Hastig ließ ich meinen Blick schweifen und zum Glück fanden meine Augen die Person, von der ich gehofft hatte, sie hier zu finden.

Sam Wilson lehnte wie ein wuchtiger Fels an der Theke und unterhielt sich mit dem Barmann, in der Hand hielt er ein Guiness.

Er wirkte vollkommen tiefenentspannt. Während Flipsi und Mika sich einen freien Tisch suchten, ging ich entschlossenen Schrittes auf Sam zu.

Als ich mich neben ihn an die Bar lehnte, sah er verwundert zu mir herunter. Ja, er musste im Sitzen zu mir herunter schauen. Er schien von den Riesen oder so abzustammen... Vielleicht väterlicherseits.

"Süße, ich dachte, du hast heute ein Date", er trank noch einen Schluck von seinem Bier, dann funkelten seine Augen mich amüsiert an, "Oder willst du doch lieber mit mir den Abend verbringen?"

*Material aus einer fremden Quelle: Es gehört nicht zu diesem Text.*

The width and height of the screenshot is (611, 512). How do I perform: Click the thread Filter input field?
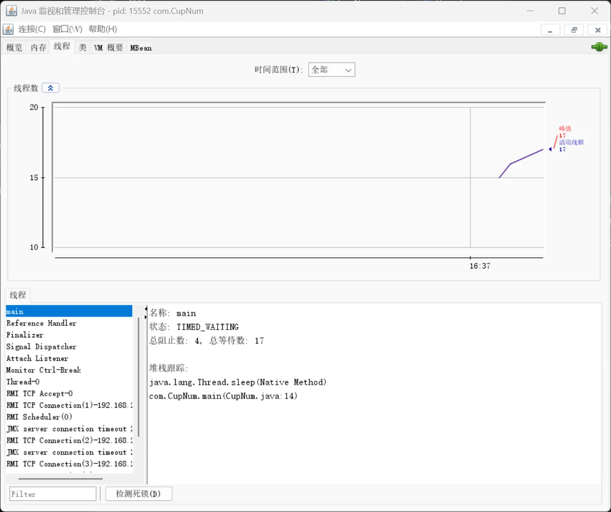pyautogui.click(x=53, y=494)
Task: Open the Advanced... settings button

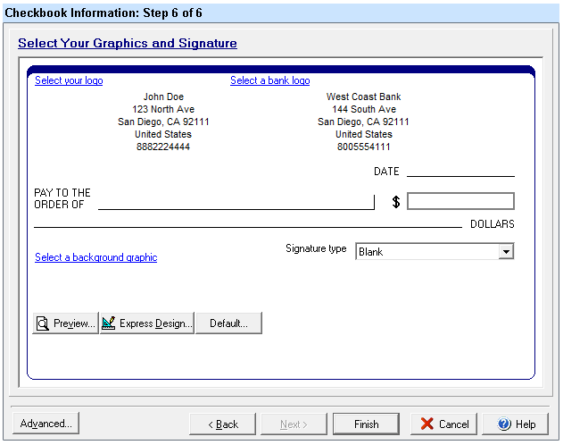Action: pos(46,424)
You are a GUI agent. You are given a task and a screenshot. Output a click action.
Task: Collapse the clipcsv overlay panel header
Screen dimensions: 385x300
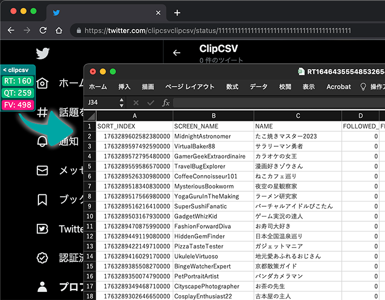tap(18, 70)
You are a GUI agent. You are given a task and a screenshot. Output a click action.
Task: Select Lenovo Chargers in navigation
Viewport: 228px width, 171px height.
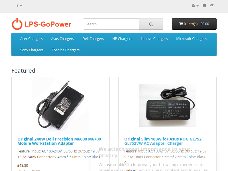(x=154, y=39)

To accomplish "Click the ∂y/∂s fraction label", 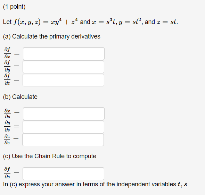I will click(x=7, y=126).
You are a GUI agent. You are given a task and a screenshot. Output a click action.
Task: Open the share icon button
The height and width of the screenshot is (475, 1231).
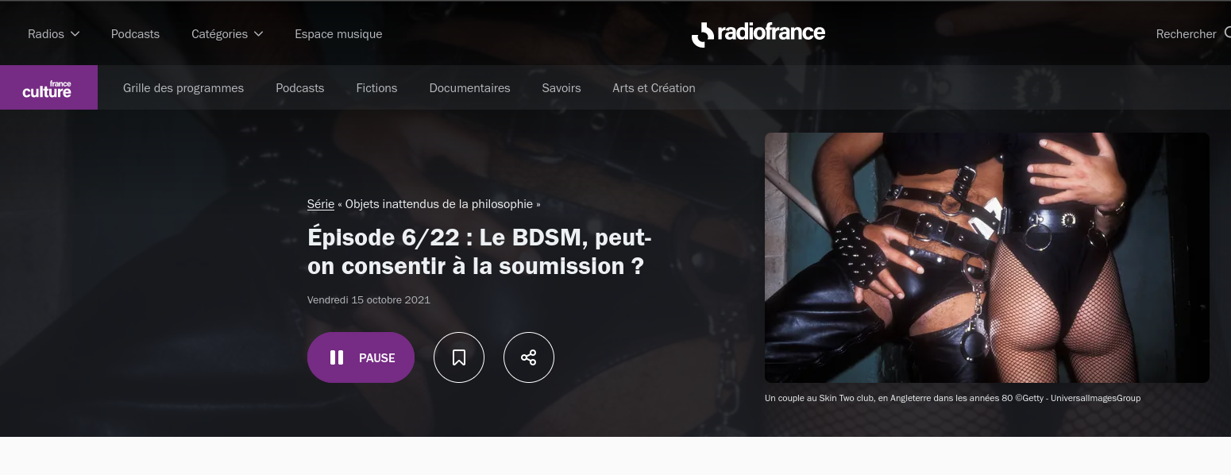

"Und ich dachte, du bist zu sehr damit beschäftigt, irgendwelche Omi's abzuschleppen? Was ist heute los? Hat das Seniorenheim schon 20.00 Uhr Bettruhe?", gab ich trocken zurück.

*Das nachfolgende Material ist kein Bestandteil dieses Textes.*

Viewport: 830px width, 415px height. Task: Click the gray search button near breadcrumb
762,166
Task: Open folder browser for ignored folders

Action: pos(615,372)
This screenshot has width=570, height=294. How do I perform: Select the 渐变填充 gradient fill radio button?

Er lachte schallend und kehlig und ein Teil der Crew drehte sich neugierig zu uns um. Sam jedoch schien das gar nicht aufzufallen, oder es interessierte ihn schlichtweg nicht.

"Ich würde dich gern um einen Gefallen bitten", meinte ich geradezu. Es hatte keinen Sinn, um den heißen Brei herum zu reden. Entweder er war dabei, oder eben nicht.

"Kommt drauf an", sagte er stirnrunzelnd. "Ne Leiche wegtragen oder so was kommt nicht in die Tüte. Auch, wenn du heute Abend aussiehst, wie die schwarzhaarige Schwester von Rapunzel, Süße."

Ich schnaubte kurz. Was ging eigentlich manchmal in seinem Kopf vor?!

"Wenn ich eine Leiche zu vergraben hätte", fragte ich entgeisert, "warum sollte ich dann dich fragen, ob du mir beim verbuddeln hilfst?"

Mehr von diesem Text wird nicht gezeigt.